======== Textauszug ========

Was spricht für den Bau eines Bürokomplexes auf dem Zeise-Parkplatz?
Nichts außer Profitmaximierung. Procom Invest hat das städtische Grundstück jahrelang gepachtet und auf der Brache den Zeise-Parkplatz betrieben. Das Unternehmen hatte als Nachbar und Pächter so von Anfang an die Hand auf diesem Herzstück Ottensens in A-Lage. Ein Gelände, auf dem namhafte Wohnungsbau-Genossenschaften gern bezahlbaren Wohnraum bauen würden.
2012 wurde vom Investor Procom selbst ein nicht-öffentlicher Wettbewerb für eine Wohnbebauung ausgeschrieben. Dieses Wohnungsbaukonzept war die Grundlage für die erste Anhandgabe des Grundstückes 2013. Vorgesehen waren Ladenzeilen und 86 Wohnungen, davon 41 sozial gefördert. Im März 2014 wurden die Baupläne heimlich geändert. Wohnungen sollen seitdem nicht mehr gebaut werden. Denn ein Bürokomplex verspricht wesentlich mehr Profit.

======== Vorliegendes Material ========

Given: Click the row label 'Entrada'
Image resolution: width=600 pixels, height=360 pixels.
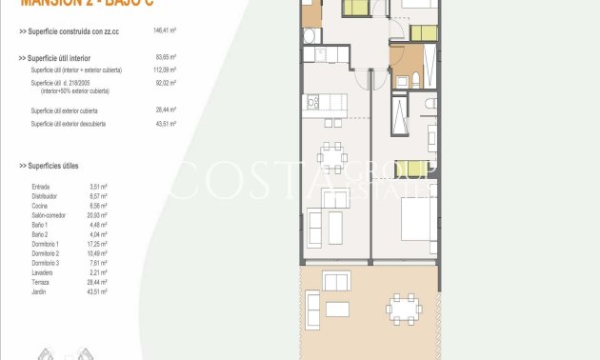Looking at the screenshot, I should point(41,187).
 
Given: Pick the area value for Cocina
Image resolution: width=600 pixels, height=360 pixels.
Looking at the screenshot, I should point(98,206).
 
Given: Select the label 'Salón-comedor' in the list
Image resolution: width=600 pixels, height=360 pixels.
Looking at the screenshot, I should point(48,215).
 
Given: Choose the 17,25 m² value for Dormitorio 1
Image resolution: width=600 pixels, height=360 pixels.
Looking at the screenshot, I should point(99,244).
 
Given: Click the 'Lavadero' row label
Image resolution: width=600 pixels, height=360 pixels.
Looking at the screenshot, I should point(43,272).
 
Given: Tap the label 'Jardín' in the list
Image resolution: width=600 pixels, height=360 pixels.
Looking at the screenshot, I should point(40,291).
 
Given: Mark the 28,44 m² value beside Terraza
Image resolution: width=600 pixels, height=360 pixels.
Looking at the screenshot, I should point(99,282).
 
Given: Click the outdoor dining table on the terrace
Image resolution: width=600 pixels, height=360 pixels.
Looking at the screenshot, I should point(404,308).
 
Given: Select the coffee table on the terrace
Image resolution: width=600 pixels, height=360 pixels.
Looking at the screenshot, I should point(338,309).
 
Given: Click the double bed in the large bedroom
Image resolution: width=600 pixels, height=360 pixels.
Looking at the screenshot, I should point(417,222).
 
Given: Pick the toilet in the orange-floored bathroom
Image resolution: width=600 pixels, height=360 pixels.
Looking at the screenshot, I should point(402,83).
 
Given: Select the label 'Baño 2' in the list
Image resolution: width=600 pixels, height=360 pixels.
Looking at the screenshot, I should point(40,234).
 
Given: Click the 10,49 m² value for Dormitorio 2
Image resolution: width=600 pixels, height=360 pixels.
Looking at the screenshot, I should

========

■ Aufgaben ■
a - Beantworte anhand des Textes zum Zeise-Parkplatz diese Fragen:
(i) Welches Unternehmen hatte das städtische Grundstück gepachtet und dort den Parkplatz betrieben?
(ii) Wie viele Wohnungen sah das Wohnungsbaukonzept vor, und wie viele davon sollten sozial gefördert sein?
(iii) Wann wurden die Baupläne geändert?
b - Schreib eine Fortsetzung des Textes zum Zeise-Parkplatz, die an seinen letzten Satz anschließt.

■ Lösungen ■
a -
(i) Procom Invest
(ii) 86 Wohnungen, davon 41 sozial gefördert
(iii) Im März 2014

b -
Die Größenordnung des nun geplanten 13.000 qm-Bürokomplexes für bis zu 1.000 Mitarbeiter überfordert die ohnehin bereits überlastete Infrastruktur und bringt die gewachsene Mischung aus Wohnen, Kultur und kleinteiligem Gewerbe im 30.000 Einwohner-Stadtteil Ottensen empfindlich aus dem Gleichgewicht.
Wie steht es um Gewerbeflächen in Altona?
Es gibt jede Menge leer stehende Büroflächen in Ottensen und Altona. In direkter Nachbarschaft der Zeisehallen stehen Bürogebäude mit Tausenden qm leer – z.B. im Vivo, Im Haus der Multimedia-Produzenten in der Behringstraße, im UCI-Komplex u.a.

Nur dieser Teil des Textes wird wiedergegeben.